The US Academic Bee and Bowl (USABB) are all-subject, buzzer-based quiz competitions for elementary and middle school students. The US Academic Bee is for individuals, while the US Academic Bowl—similar to high school quiz bowl—is intended for teams, though individuals can opt to compete as a team of one. USABB was founded in the 2015–2016 season by David and Nolwenn Madden and is overseen by International Academic Competitions (IAC). These competitions are closely associated with other IAC tournaments at the middle and elementary level, particularly the National Science Bee and National Humanities Bee.

US Academic Bee

Format and Rules

The US Academic Bee has four divisions: 8th Grade, 7th Grade, 6th Grade, and Elementary. For 8th and 7th grade competitors, there are 30 questions per round; for 6th graders and below, there are 25 questions per round. Each question in the bee is pyramidal, meaning the question begins with obscure facts and ends with more common knowledge. A student leaves the round once they reach 6 points; additional bonus points are added to their final score depending on when they exit the round.

For any question, there can be up to three answer attempts. If a student is the third person to interrupt the reader with an incorrect answer, they lose a point. The first two incorrect interrupts and any response after the moderator has finished reading have no penalty. With the exception of the question number, these rules are nearly identical to those of other IAC tournaments.
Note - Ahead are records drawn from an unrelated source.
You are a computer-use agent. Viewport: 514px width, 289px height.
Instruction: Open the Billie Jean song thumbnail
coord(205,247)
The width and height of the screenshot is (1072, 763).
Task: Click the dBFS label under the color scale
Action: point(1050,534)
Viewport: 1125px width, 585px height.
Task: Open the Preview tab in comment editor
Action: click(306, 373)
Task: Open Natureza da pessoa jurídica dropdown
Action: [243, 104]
Students who finish in the top 50% of competitors at Regionals are eligible for the National Championships.

Question Distribution

The distribution of the 30 questions per round is as follows:

US Academic Bee National Champions

Middle School Champions

Elementary School Champions

US Academic Bowl

Format and Rules

The US Academic Bowl has two divisions: Middle School and Elementary School. Middle school division teams are permitted to have students in 6th grade and younger compete, but elementary school division teams must consist entirely of players in 6th grade and below.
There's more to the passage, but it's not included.